When SoftmaxCrossEntropy is used instead of Softmax+CategoricalCrossEntropy, continuous values without undergoing Softmax processing will be output for the evaluation results.

 

KLMultinomial

This is the output layer of a neural network that minimizes the Kullback Leibler distance between the probability distribution (p), which is a polynomial distribution input, and the dataset variable (q).
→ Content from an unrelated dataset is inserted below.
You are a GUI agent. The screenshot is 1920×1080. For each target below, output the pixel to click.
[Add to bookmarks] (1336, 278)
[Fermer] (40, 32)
All the properties are the same as those of SquaredError.

 

Basic layers

 

Affine

The affine layer is a fully-connected layer that has connections from all inputs to all output neurons specified with the OutShape property.

o = Wi+b

(where i is the input, o is the output, W is the weight, and b is the bias term.)

OutShape Specifies the number of output neurons of the Affine layer.
WithBias Specifies whether to include a bias term (b).
ParameterScope Specifies the name of the parameter used by this layer.

The parameter is shared between layers with the same ParameterScope.

W.File When using pre-trained weight W, specifies the file containing W with an absolute path.

If a file is specified and weight W is to be loaded from a file, initialization with the initializer will be disabled.

W.Initializer Specifies the initialization method for weight W.

Uniform: Initialization is performed using uniform random numbers between -1.0 and 1.0.

UniformAffineGlorot: Initialization is performed by applying the multiplier recommended by Xavier Glorot to uniform random numbers.

Normal: Initialization is performed using Gaussian random numbers with 0.0 mean and 1.0 variance.

NormalAffineHeForward: Initialization is performed by applying the multiplier recommended by Kaiming He to Gaussian random numbers (Forward Case).

NormalAffineHeBackward: Initialization is performed by applying the multiplier recommended by Kaiming He to Gaussian random numbers (Backward Case).

NormalAffineGlorot: Initialization is performed by applying the multiplier recommended by Xavier Glorot to Gaussian random numbers (default).

Constant: All elements are initialized with a constant (1.0).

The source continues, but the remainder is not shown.